- Task: In this exercise, each record below is to be written out again exactly.

- The input:
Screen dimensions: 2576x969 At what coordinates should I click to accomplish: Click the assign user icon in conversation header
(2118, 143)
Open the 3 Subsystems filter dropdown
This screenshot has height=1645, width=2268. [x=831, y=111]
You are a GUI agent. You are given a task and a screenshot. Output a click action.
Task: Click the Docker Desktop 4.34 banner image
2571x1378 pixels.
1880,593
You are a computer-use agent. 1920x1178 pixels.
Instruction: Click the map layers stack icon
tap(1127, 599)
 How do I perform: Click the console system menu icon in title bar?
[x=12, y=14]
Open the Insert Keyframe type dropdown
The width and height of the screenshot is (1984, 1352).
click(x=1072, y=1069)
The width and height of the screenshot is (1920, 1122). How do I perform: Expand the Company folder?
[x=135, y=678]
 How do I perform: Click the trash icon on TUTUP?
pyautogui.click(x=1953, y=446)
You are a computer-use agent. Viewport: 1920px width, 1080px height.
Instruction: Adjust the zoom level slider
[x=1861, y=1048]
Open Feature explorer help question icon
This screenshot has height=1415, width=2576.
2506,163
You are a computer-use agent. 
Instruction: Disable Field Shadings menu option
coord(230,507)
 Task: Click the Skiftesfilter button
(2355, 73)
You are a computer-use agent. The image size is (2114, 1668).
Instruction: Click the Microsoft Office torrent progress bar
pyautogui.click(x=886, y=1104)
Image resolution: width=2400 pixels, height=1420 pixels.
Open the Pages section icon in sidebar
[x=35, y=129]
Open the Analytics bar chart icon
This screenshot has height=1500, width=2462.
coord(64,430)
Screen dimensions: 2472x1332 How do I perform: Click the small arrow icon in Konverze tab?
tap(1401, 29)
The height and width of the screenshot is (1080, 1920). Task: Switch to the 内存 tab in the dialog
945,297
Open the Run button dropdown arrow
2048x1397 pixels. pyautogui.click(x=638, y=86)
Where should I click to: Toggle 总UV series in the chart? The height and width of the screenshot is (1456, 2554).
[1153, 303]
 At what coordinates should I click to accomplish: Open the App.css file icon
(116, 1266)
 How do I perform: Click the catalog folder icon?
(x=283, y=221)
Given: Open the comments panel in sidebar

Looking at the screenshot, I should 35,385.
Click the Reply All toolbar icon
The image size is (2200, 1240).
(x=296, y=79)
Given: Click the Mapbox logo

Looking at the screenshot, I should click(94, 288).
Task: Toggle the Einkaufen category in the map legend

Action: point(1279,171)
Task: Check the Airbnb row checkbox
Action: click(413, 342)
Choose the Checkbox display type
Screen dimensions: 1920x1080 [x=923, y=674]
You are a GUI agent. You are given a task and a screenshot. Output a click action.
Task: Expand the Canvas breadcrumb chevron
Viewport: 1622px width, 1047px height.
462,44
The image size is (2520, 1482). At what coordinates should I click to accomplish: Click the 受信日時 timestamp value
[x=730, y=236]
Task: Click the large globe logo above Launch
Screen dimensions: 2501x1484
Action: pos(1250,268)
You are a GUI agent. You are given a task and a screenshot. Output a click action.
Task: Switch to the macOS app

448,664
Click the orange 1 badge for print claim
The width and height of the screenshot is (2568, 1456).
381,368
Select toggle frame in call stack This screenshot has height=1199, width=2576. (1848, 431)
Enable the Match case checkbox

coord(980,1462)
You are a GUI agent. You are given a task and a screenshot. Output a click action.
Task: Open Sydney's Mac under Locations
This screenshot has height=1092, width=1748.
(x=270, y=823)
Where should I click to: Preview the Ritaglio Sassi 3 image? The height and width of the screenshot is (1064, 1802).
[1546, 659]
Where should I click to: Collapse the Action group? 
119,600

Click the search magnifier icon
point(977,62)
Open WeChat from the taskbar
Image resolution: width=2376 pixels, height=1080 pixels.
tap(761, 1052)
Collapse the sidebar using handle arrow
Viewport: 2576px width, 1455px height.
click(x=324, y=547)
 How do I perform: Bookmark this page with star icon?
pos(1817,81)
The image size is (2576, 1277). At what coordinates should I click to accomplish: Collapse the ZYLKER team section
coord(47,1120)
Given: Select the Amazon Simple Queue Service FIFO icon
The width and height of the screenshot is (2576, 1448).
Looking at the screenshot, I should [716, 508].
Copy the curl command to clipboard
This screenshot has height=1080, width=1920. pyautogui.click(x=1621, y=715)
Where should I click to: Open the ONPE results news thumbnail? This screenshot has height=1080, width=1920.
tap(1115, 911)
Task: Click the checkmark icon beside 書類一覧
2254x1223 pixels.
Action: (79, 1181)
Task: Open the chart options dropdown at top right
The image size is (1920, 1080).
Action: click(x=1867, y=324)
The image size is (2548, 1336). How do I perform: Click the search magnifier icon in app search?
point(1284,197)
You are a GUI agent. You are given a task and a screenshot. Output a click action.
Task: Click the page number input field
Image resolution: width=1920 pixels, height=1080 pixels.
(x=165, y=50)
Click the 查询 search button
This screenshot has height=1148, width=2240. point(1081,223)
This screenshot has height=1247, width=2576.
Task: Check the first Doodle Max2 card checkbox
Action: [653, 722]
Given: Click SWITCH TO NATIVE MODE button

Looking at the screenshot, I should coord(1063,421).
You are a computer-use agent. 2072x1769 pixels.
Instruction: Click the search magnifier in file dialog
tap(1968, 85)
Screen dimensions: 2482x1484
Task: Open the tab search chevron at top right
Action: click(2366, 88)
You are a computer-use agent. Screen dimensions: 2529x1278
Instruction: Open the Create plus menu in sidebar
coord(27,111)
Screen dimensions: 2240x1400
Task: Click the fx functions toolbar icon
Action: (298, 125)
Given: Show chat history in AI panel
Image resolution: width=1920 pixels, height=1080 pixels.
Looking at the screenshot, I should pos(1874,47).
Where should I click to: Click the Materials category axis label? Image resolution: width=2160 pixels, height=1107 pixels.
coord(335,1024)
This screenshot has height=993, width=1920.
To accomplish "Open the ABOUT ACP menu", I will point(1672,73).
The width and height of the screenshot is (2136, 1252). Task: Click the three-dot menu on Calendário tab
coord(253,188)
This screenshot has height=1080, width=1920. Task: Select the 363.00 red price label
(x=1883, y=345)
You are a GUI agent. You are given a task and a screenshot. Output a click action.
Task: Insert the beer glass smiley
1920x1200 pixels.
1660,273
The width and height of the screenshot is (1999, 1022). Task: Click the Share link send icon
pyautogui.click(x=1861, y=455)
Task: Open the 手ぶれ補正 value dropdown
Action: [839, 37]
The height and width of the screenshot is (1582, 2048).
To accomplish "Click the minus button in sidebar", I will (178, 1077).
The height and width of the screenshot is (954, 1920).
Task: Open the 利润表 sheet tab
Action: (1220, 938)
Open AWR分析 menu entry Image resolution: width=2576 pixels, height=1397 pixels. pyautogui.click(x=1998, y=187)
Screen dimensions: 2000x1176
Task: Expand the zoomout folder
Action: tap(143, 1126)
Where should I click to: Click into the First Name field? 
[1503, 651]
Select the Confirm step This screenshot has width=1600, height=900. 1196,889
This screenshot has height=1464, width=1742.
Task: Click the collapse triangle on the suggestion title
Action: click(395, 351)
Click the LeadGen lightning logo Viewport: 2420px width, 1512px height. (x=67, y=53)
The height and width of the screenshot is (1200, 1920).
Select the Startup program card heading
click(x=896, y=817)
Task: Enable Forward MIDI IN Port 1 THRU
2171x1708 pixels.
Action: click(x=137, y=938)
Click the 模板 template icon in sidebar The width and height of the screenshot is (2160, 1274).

- Completed exercise:
Screen dimensions: 2576x969 At what coordinates should I click to accomplish: Click the assign user icon in conversation header
(2118, 143)
Open the 3 Subsystems filter dropdown
This screenshot has height=1645, width=2268. [x=831, y=111]
You are a GUI agent. You are given a task and a screenshot. Output a click action.
Task: Click the Docker Desktop 4.34 banner image
2571x1378 pixels.
1880,593
You are a computer-use agent. 1920x1178 pixels.
Instruction: Click the map layers stack icon
tap(1127, 599)
 How do I perform: Click the console system menu icon in title bar?
[x=12, y=14]
Open the Insert Keyframe type dropdown
The width and height of the screenshot is (1984, 1352).
click(x=1072, y=1069)
The width and height of the screenshot is (1920, 1122). How do I perform: Expand the Company folder?
[x=135, y=678]
 How do I perform: Click the trash icon on TUTUP?
pyautogui.click(x=1953, y=446)
You are a computer-use agent. Viewport: 1920px width, 1080px height.
Instruction: Adjust the zoom level slider
[x=1861, y=1048]
Open Feature explorer help question icon
This screenshot has height=1415, width=2576.
2506,163
You are a computer-use agent. 
Instruction: Disable Field Shadings menu option
coord(230,507)
 Task: Click the Skiftesfilter button
(2355, 73)
You are a computer-use agent. The image size is (2114, 1668).
Instruction: Click the Microsoft Office torrent progress bar
pyautogui.click(x=886, y=1104)
Image resolution: width=2400 pixels, height=1420 pixels.
Open the Pages section icon in sidebar
[x=35, y=129]
Open the Analytics bar chart icon
This screenshot has height=1500, width=2462.
coord(64,430)
Screen dimensions: 2472x1332 How do I perform: Click the small arrow icon in Konverze tab?
tap(1401, 29)
The height and width of the screenshot is (1080, 1920). Task: Switch to the 内存 tab in the dialog
945,297
Open the Run button dropdown arrow
2048x1397 pixels. pyautogui.click(x=638, y=86)
Where should I click to: Toggle 总UV series in the chart? The height and width of the screenshot is (1456, 2554).
[1153, 303]
 At what coordinates should I click to accomplish: Open the App.css file icon
(116, 1266)
 How do I perform: Click the catalog folder icon?
(x=283, y=221)
Given: Open the comments panel in sidebar

Looking at the screenshot, I should 35,385.
Click the Reply All toolbar icon
The image size is (2200, 1240).
(x=296, y=79)
Given: Click the Mapbox logo

Looking at the screenshot, I should click(94, 288).
Task: Toggle the Einkaufen category in the map legend

Action: point(1279,171)
Task: Check the Airbnb row checkbox
Action: click(413, 342)
Choose the Checkbox display type
Screen dimensions: 1920x1080 [x=923, y=674]
You are a GUI agent. You are given a task and a screenshot. Output a click action.
Task: Expand the Canvas breadcrumb chevron
Viewport: 1622px width, 1047px height.
462,44
The image size is (2520, 1482). At what coordinates should I click to accomplish: Click the 受信日時 timestamp value
[x=730, y=236]
Task: Click the large globe logo above Launch
Screen dimensions: 2501x1484
Action: pos(1250,268)
You are a GUI agent. You are given a task and a screenshot. Output a click action.
Task: Switch to the macOS app

448,664
Click the orange 1 badge for print claim
The width and height of the screenshot is (2568, 1456).
381,368
Select toggle frame in call stack This screenshot has height=1199, width=2576. (1848, 431)
Enable the Match case checkbox

coord(980,1462)
You are a GUI agent. You are given a task and a screenshot. Output a click action.
Task: Open Sydney's Mac under Locations
This screenshot has height=1092, width=1748.
(x=270, y=823)
Where should I click to: Preview the Ritaglio Sassi 3 image? The height and width of the screenshot is (1064, 1802).
[1546, 659]
Where should I click to: Collapse the Action group? 
119,600

Click the search magnifier icon
point(977,62)
Open WeChat from the taskbar
Image resolution: width=2376 pixels, height=1080 pixels.
tap(761, 1052)
Collapse the sidebar using handle arrow
Viewport: 2576px width, 1455px height.
click(x=324, y=547)
 How do I perform: Bookmark this page with star icon?
pos(1817,81)
The image size is (2576, 1277). At what coordinates should I click to accomplish: Collapse the ZYLKER team section
coord(47,1120)
Given: Select the Amazon Simple Queue Service FIFO icon
The width and height of the screenshot is (2576, 1448).
Looking at the screenshot, I should [716, 508].
Copy the curl command to clipboard
This screenshot has height=1080, width=1920. pyautogui.click(x=1621, y=715)
Where should I click to: Open the ONPE results news thumbnail? This screenshot has height=1080, width=1920.
tap(1115, 911)
Task: Click the checkmark icon beside 書類一覧
2254x1223 pixels.
Action: (79, 1181)
Task: Open the chart options dropdown at top right
The image size is (1920, 1080).
Action: click(x=1867, y=324)
The image size is (2548, 1336). How do I perform: Click the search magnifier icon in app search?
point(1284,197)
You are a GUI agent. You are given a task and a screenshot. Output a click action.
Task: Click the page number input field
Image resolution: width=1920 pixels, height=1080 pixels.
(x=165, y=50)
Click the 查询 search button
This screenshot has height=1148, width=2240. point(1081,223)
This screenshot has height=1247, width=2576.
Task: Check the first Doodle Max2 card checkbox
Action: [653, 722]
Given: Click SWITCH TO NATIVE MODE button

Looking at the screenshot, I should coord(1063,421).
You are a computer-use agent. 2072x1769 pixels.
Instruction: Click the search magnifier in file dialog
tap(1968, 85)
Screen dimensions: 2482x1484
Task: Open the tab search chevron at top right
Action: click(2366, 88)
You are a computer-use agent. Screen dimensions: 2529x1278
Instruction: Open the Create plus menu in sidebar
coord(27,111)
Screen dimensions: 2240x1400
Task: Click the fx functions toolbar icon
Action: (298, 125)
Given: Show chat history in AI panel
Image resolution: width=1920 pixels, height=1080 pixels.
Looking at the screenshot, I should pos(1874,47).
Where should I click to: Click the Materials category axis label? Image resolution: width=2160 pixels, height=1107 pixels.
coord(335,1024)
This screenshot has height=993, width=1920.
To accomplish "Open the ABOUT ACP menu", I will point(1672,73).
The width and height of the screenshot is (2136, 1252). Task: Click the three-dot menu on Calendário tab
coord(253,188)
This screenshot has height=1080, width=1920. Task: Select the 363.00 red price label
(x=1883, y=345)
You are a GUI agent. You are given a task and a screenshot. Output a click action.
Task: Insert the beer glass smiley
1920x1200 pixels.
1660,273
The width and height of the screenshot is (1999, 1022). Task: Click the Share link send icon
pyautogui.click(x=1861, y=455)
Task: Open the 手ぶれ補正 value dropdown
Action: [839, 37]
The height and width of the screenshot is (1582, 2048).
To accomplish "Click the minus button in sidebar", I will (178, 1077).
The height and width of the screenshot is (954, 1920).
Task: Open the 利润表 sheet tab
Action: (1220, 938)
Open AWR分析 menu entry Image resolution: width=2576 pixels, height=1397 pixels. pyautogui.click(x=1998, y=187)
Screen dimensions: 2000x1176
Task: Expand the zoomout folder
Action: tap(143, 1126)
Where should I click to: Click into the First Name field? 
[1503, 651]
Select the Confirm step This screenshot has width=1600, height=900. 1196,889
This screenshot has height=1464, width=1742.
Task: Click the collapse triangle on the suggestion title
Action: click(395, 351)
Click the LeadGen lightning logo Viewport: 2420px width, 1512px height. (x=67, y=53)
The height and width of the screenshot is (1200, 1920).
Select the Startup program card heading
click(x=896, y=817)
Task: Enable Forward MIDI IN Port 1 THRU
2171x1708 pixels.
Action: click(x=137, y=938)
Click the 模板 template icon in sidebar The width and height of the screenshot is (2160, 1274).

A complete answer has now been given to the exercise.